I understood how important knowing my shadow was when I began my journey in 12-step recovery and again in my clinical professional training as an Imago therapist. Working with my shadow has been rewarding and challenging.
I also think of the shadow as the “dark side” of our personality because it consists mainly of primitive, undesirable human emotions and impulses like, rage, envy, greed, selfishness, desire, and the striving for power.
It is all the stuff we deny and fear in ourselves—whatever we perceive as inferior, evil, or unacceptable—becomes part of the shadow. Anything we deem incompatible with our preferred conscious attitude about ourselves is exiled to this dark side.
In Imago therapy, the “shadow” is the disowned self. This shadow self represents the parts of us we no longer claim to be our own, including inherent positive qualities.
These unexamined or disowned parts of our personality do not go anywhere. Although we deny them in our attempt to cast them out, we don’t get rid of them. We repress them; they are part of our unconscious. Think of the unconscious as everything you are not conscious of.
But here’s the problem and the thing I really try to impart to my clients: The shadow side can operate on its own without our full awareness. It is as if our conscious self goes on autopilot while the unconscious assumes control. While being in a relationship can bring many riches it is the surest way to bring out our unconscious shadow self.
We do things we wouldn’t willingly do and later regret (if we catch it). We say things we wouldn’t say or our facial reactions express emotions we don’t consciously feel or we’re not in touch with.
Staying unconscious of the shadow-side hurts our relationships with our spouses, children, family, and friends, and it will impact our professional relationships as well as our leadership abilities.

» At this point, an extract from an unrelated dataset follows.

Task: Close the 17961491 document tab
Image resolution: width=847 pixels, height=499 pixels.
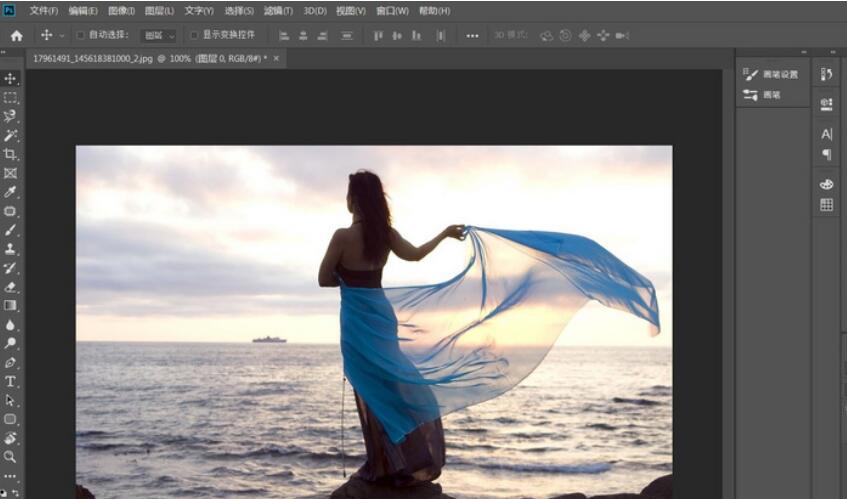Action: [x=276, y=59]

Remember Robert Louis Stevenson’s Dr. Jekyll and Mr. Hyde? Dr. Jekyll was a respectable gentleman (the “good,” conscious side of the personality) who took a potion to separate out his darker impulses to create a creature devoid of a conscience named Mr. Hyde (the personal shadow). The Dr. Jekyll in us cannot control the actions of our darker half, thus leads us to commit unscrupulous acts.

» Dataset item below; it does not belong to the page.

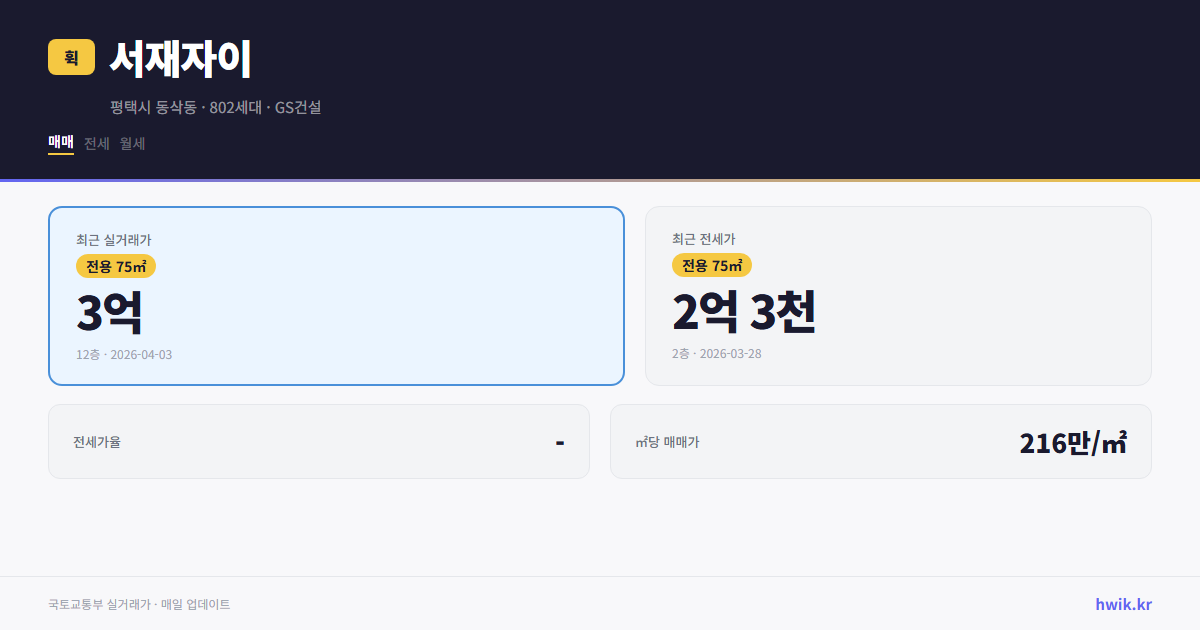Click the ㎡당 매매가 card
Viewport: 1200px width, 630px height.
880,441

“What is true is already so. Owning up to it doesn’t make it worse. Not being open about it doesn’t make it go away. And because it is true it is what is there to be interacted with. Anything untrue isn’t there to be lived.” Eugene Gendlin
The Benefits of Doing Shadow Work
Let’s be real. Shadow work is not popular, and it is not a popular topic. Who actually enjoys owning their flaws, weaknesses, selfishness, nastiness, hate, and so on?
We prefer to focus on our strengths and affirming qualities. Still, exploring our shadow side offers tremendous opportunities for healing, growth and development. Here are some of the benefits:
1) Improved Relationships
As we integrate our shadow side and come to terms with the darker half, we see ourselves more clearly. We become more grounded, human, and whole. When we can accept our own darker parts, it is much easier to accept the shadow in others.
As a result, other people’s behavior won’t trigger us as easily. We also have an easier time communicating with others and we begin noticing an improvement in our relationships with our spouse, family members, friends, colleagues and business associates.
2) Clearer Perception
In seeing others and ourselves as we really are, we have a cleaner lens with which to view the world. As we integrate our shadow self, we are in close proximity of your authentic self, which gives us a more realistic assessment of who we are.
We don’t need perceive ourselves as being too big (inflated) or too small (deflated). When we are self-aware we can assess our environment with more accuracy and make better choices. We see others and evaluate situations with greater clarity, compassion, and understanding.
3) Psychological Integration and Maturity
As long as we deny our shadows and repress certain parts of ourselves, a sense of wholeness and unity is intangible. How can we feel a sense of wholeness and balance with a divided mind? Integrating the shadow brings us one step closer to realizing a sense of wholeness. It’s a critical step to achieving mature adulthood.